§ **Stored records**:
- Opening Delimiter -

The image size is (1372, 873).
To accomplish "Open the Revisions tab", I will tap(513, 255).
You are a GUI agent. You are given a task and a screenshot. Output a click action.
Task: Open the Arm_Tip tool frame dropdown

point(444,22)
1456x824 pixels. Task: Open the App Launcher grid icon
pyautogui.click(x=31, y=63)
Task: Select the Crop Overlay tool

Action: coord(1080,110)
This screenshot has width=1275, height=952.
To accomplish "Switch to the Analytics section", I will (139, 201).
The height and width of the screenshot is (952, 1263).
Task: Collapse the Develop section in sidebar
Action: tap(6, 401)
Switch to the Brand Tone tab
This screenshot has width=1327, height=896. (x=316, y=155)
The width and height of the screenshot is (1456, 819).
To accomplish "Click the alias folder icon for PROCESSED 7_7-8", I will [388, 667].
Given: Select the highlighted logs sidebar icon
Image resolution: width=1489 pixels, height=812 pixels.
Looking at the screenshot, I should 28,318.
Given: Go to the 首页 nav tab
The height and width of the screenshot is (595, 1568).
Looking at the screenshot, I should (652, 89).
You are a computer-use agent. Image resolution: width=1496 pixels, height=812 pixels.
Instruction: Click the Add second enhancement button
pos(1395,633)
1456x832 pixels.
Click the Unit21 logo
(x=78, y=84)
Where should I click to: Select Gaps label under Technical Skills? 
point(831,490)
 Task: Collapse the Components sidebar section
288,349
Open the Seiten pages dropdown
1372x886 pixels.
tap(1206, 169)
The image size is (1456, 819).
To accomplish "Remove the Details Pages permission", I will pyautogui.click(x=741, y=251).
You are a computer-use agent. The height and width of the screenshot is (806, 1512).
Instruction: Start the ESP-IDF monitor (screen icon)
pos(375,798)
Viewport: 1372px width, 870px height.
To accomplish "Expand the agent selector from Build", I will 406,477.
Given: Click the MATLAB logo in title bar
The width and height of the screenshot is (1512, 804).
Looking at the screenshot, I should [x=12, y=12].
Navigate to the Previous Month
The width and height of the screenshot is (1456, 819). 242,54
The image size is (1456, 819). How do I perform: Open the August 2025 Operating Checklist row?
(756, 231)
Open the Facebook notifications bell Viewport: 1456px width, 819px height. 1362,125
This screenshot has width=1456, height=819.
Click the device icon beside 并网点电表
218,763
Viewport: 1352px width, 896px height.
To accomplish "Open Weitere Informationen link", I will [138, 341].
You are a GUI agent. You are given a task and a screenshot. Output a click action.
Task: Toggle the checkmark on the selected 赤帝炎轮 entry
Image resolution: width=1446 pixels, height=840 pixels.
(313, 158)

- Closing Delimiter -

§ **Exercise goal**:
Copy out every line above where "Viewport" is present.

§ **Response area**:
Viewport: 1372px width, 870px height.
Open the Facebook notifications bell Viewport: 1456px width, 819px height. 1362,125
Viewport: 1352px width, 896px height.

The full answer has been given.